Much of Adygea’s relative success up to this point has been related to its proximity to the large and sprawling metropolitan area of Krasnodar. The city limits coincide with the administrative border of the surrounding Krasnodar Krai (population 5.7 million) and the Republic of Adygea (population 0.5 million). For example, an IKEA store is situated on the territory of the small republic, in the vicinity of the city of Krasnodar (population 1 million).
Yet, not all investment projects in the republic have proceeded smoothly. Notably, the construction of a large hydroelectric power plant on the Krasnodar reservoir (filled by the Kuban River) has been frozen since spring 2019, after the republican Ministry for Economic Development and Trade criticized the investor, who maintains ties with Chechnya. “The investor is not fulfilling the roadmap of the project or his obligations to inform our ministry about the stages of implementation of the investment agreement. We are concerned about the extent to which the investor’s ambitious plans are achievable, and questions arise about the initiatives announced by the Adygeyan GES [Adygea Hydroelectric Power Plant JSC] company to attract partners to the project,” said the statement published in the official republican press (Sovetskaya Adygea, March 18, 2019).

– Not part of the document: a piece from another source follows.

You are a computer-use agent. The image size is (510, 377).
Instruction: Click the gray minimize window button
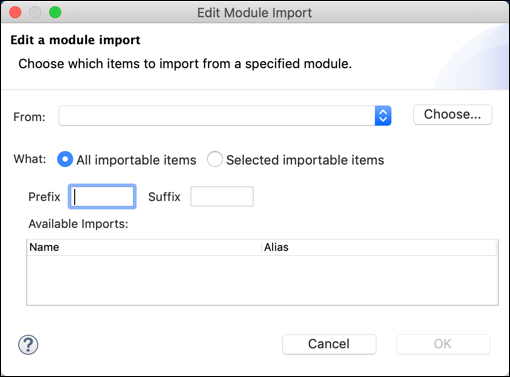coord(35,12)
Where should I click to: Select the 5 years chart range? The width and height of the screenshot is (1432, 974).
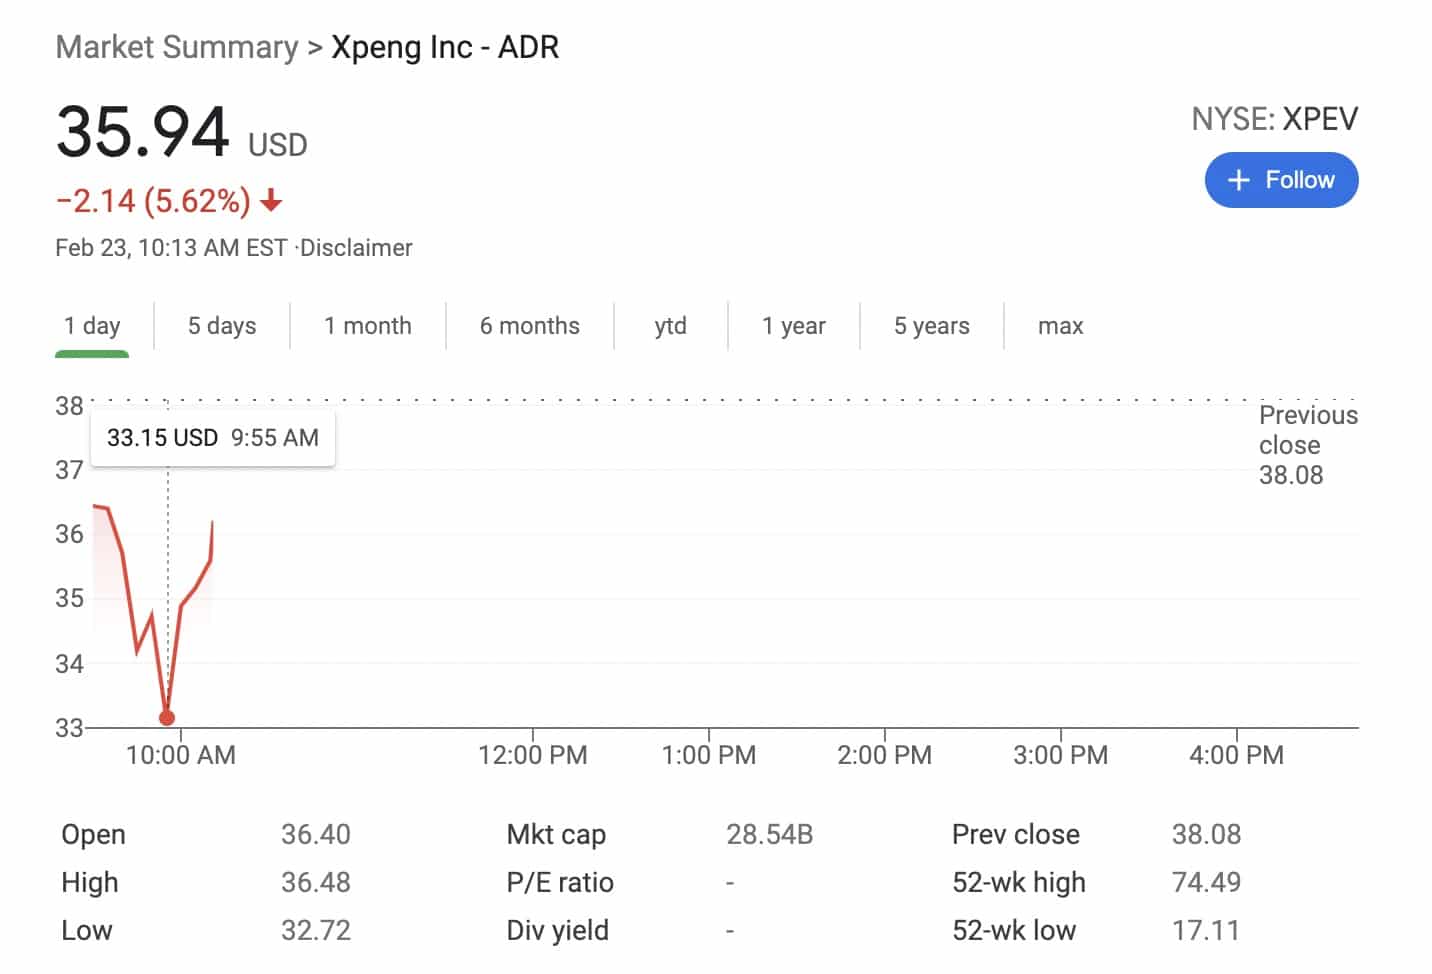point(932,325)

Critics of Adygeyan GES within Adygea’s government pointed out that the company had a backlog of payments for the land plot it rented. The project of building a new hydroelectric power plant dates back to 2008. Adygeyan GES was founded in 2015 to implement the project. In 2017, the company tried to attract Western investors, but it apparently failed and later signed an agreement with the Chinese Amur Sirius Power Equipment Со., Ltd. In March 2019, Adygeyan GES announced that it would work with the Chechen holding company RIM Group.

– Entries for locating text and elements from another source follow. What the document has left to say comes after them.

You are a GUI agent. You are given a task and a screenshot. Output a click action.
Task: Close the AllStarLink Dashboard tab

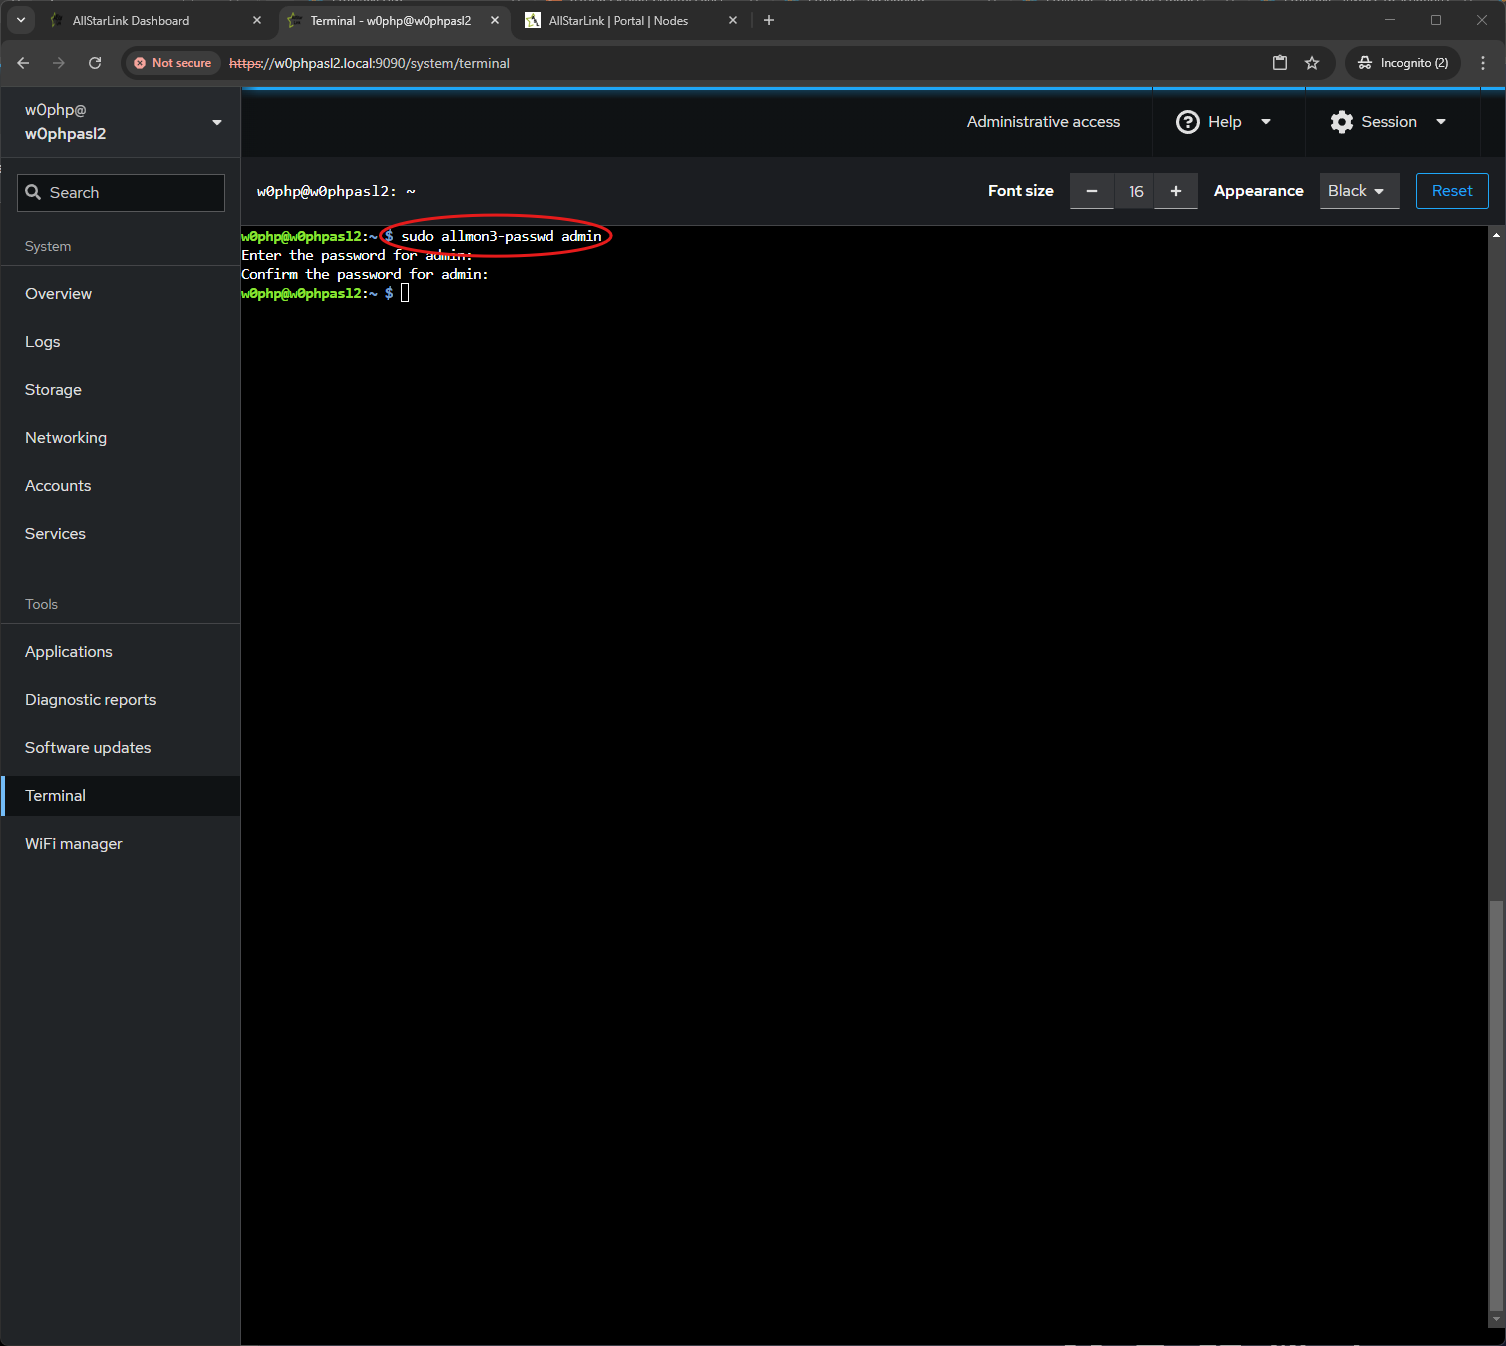(x=257, y=20)
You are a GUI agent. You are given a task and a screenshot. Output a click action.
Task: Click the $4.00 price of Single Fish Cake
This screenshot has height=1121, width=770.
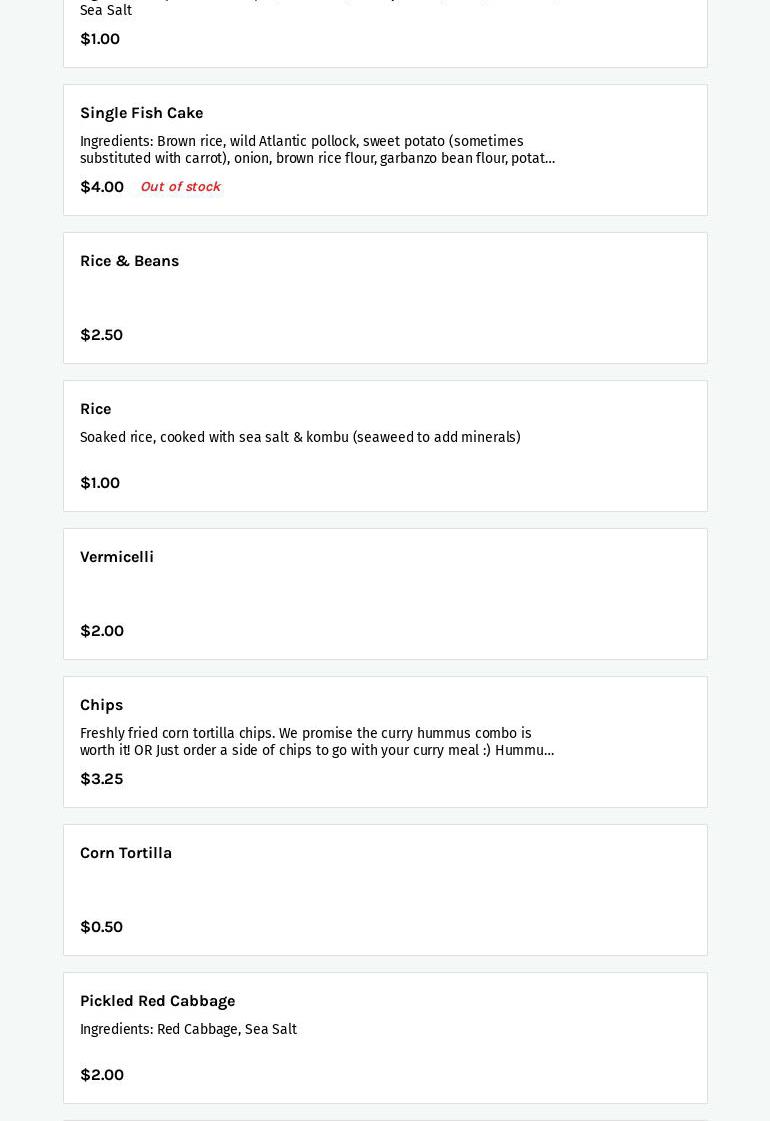(x=102, y=187)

Since virtually all social life in Chechnya is controlled by its ruler, Ramzan Kadyrov, it can be assumed that RIM Group also has ties to the Chechen authorities. It appears that Chechnya’s government tried to enter the market of a fellow North Caucasus republic in a big way. Adygeyan GES and the Chechen holding company RIM Group planned to construct a hydroelectric power plant with a capacity of 80 megawatts (MW) in Adygea. The dam would have been capable of generating 375 million kilowatt-hours (kWh) of electricity per year. The total investment was estimated at 4 billion rubles (an equivalent of about $60 million in March 2019). How the companies would raise the money needed for the construction is unclear. Rim Group’s net profit in 2017 was estimated at 0.7 million rubles (an equivalent of about $12,000) (Interfax, March 1, 2019). Discerning what technologies they would have used is also difficult. According to the Russian website of business profiles, Rim Group is known as a “manufacturer of central heating boilers” (Rusprofile.ru, accessed April 20). The company’s website, however, claims to have constructed, among other objects, malls in Grozny and a railway station in Gudermes (Rimgroup.ru, accessed April 20).

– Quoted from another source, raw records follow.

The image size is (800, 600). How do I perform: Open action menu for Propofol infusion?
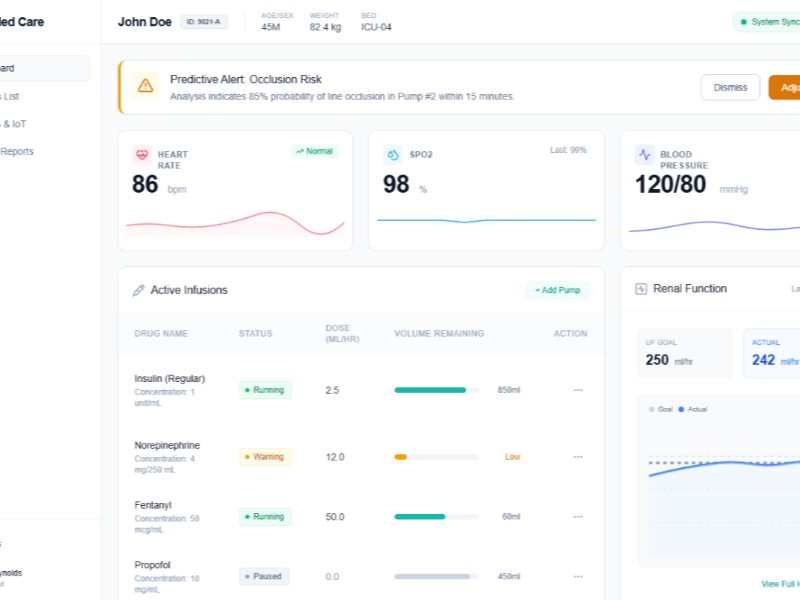578,577
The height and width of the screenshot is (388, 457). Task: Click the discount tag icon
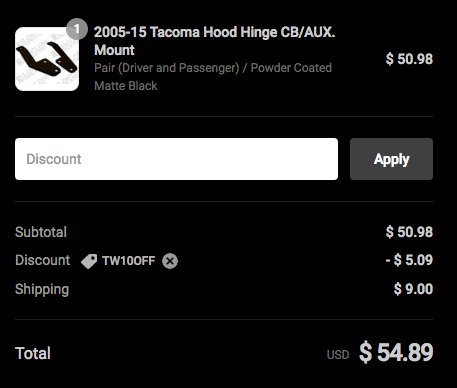coord(89,261)
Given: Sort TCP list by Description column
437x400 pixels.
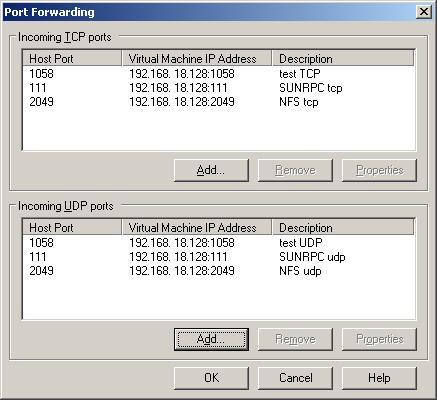Looking at the screenshot, I should click(x=343, y=59).
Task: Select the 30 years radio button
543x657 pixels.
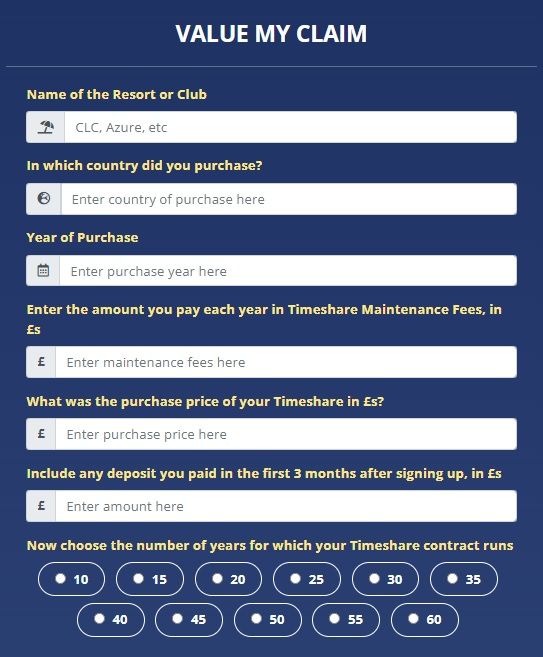Action: pos(385,579)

In any case, since last year, the hydroelectric plant project in Adygea appears to have stalled. Meanwhile, the republican government is scrambling to cope with the novel coronavirus crisis, much like other Russian regions. As of April 20, according to official information, 133 people were infected in the republic and two have died due to the disease (RIA Novosti, April 20). Adygea’s elders addressed the citizens of the republic and called on people to respect the rules of social distancing (Adygea Segodnya, April 17). The proximity of the large city of Krasnodar to Adygea is also a downside amid the pandemic. Krasnodar Krai has reported over 400 infected and several deaths, and the region’s eponymous administrative capital appears to be a local center of the infection (Rossiyskaya Gazeta, April 20).
As the pandemic and economic crisis unfold in the North Caucasus, some republics are already beginning to show signs of instability. Other republics still appear stable. However, the midterm consequences for the region remain unknown. Adygea’s government has promised support for small businesses, but it is not clear how the aid will be implemented and who will receive help. The answers to those questions will affect the continued stability of this republic and the surrounding region.